Great White Shark Norman basks in Tiger’s absence and eyes third Open
Two-time Open champion Greg Norman turned back the years with a masterful performance in difficult conditions on the first day at Royal Birkdale that left him fending off talk of an unlikely third triumph.
The Australian, 53, who has not played regular competitive golf for several years, carded a level-par round of 70 to finish a day littered with high scores just one shot off the lead.
Northern Ireland’s Graeme McDowell, who won last week’s Scottish Open at Loch Lomond, continued his fine form with a one under-par 69 for a three way share of the lead. He was joined on one under by American Rocco Mediate, who shot to prominence by taking Tiger Woods to a play-off at last month’s US Open, and Australian Robert Allenby
But it was Norman, in the absence of injured world No1 Woods, who provided the story of the day.
The Great White Shark, whose only Major wins came at Turnberry in 1986 and Sandwich in 1993, found himself back in the spotlight, but, playing in only his fourth tournament this year, refused to entertain thoughts of a third Open title.
“I have to keep my expectations realistically low,” Norman said. “People say it’s like riding a bike but even doing that after a while you’re a little wobbly.”
Asked if he could win, Norman replied: “I’m not even going to get my head in that position. If I give myself a chance at the end of the tournament, then you start thinking about it. But you don’t on a Thursday afternoon.”
World No3 Adam Scott matched compatriot Norman’s 70, as did unheralded American Bart Bryant. Simon Wakefield was the best performing Englishman, finishing among a clutch of players on one over par, including South Africa’s Retief Goosen and American Jim Furyk.
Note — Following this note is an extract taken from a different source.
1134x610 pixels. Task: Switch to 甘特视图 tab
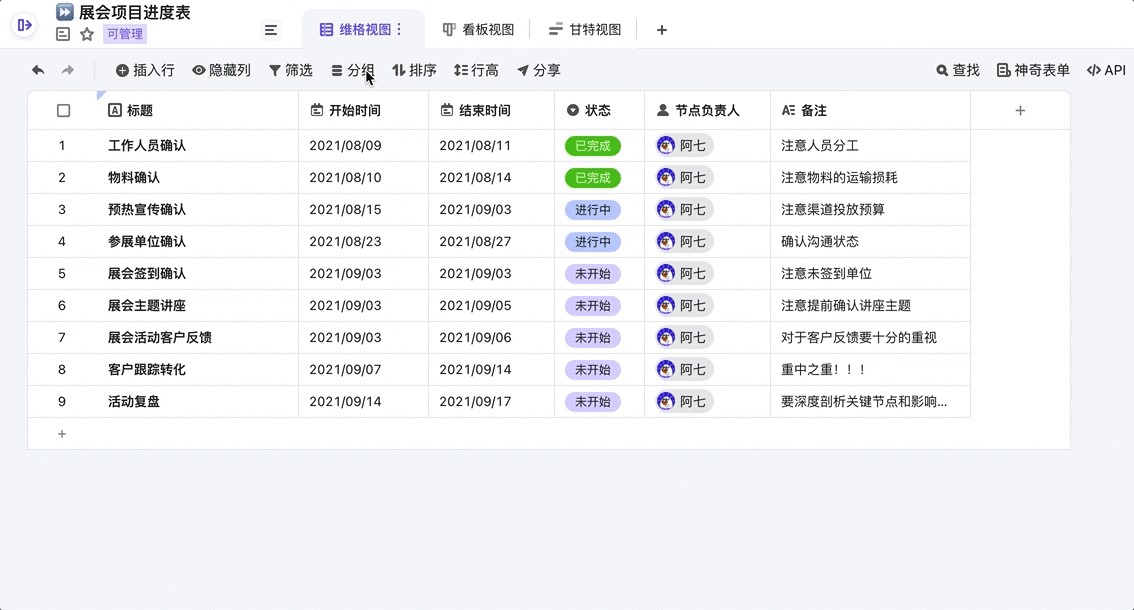click(x=585, y=30)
Defending champion Padraig Harrington overcame a wrist injury and torrid early weather conditions to card a 74, while the man he beat in last year’s play-off at Carnoustie, Spain’s Sergio Garcia, stayed in touch with a 72.
Among the big names to flounder in the wind and rain were world No2 Phil Mickelson, who shot a 79, and Ernie Els, whose 10-over-par 80 was matched by Vijay Singh.
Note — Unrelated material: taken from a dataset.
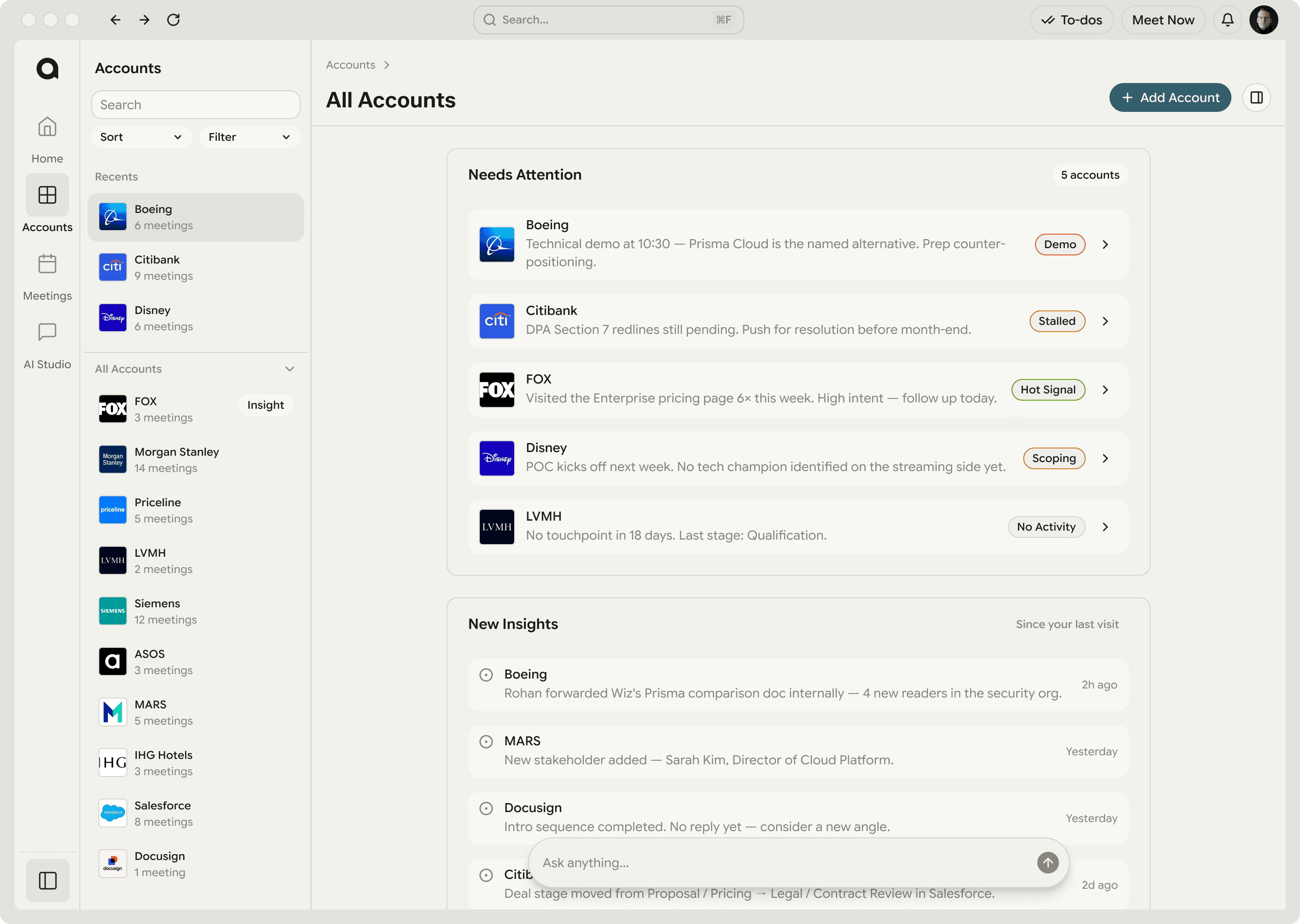Viewport: 1300px width, 924px height.
Task: Click the Add Account button
Action: 1170,97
Paul Casey fared little better, with a 78, leaving British hopes resting on Wakefield, Ian Poulter (72), Ross Fisher (72), Colin Montgomerie (73), Justin Rose (74) and Lee Westwood (75).
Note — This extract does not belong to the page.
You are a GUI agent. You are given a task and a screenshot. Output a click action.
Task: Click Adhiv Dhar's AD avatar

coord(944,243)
Conditions improved markedly as the day wore on, and those who struggled on the blustery links were quick to blame the weather.
“It was miserable, miserable, miserable,” said Singh, while the more successful Poulter called it “brutal” and Goosen admitted it had been “a bit of a battle”.
Norman considered it “an equaliser”, while Mediate could afford to see it as “fun and insane. It was just survival and by no means pretty.”
Harrington, having barely practised due to injury, was content to still be in sight of the leaders. He said: “The injury should be better again tomorrow so I’m quite happy.”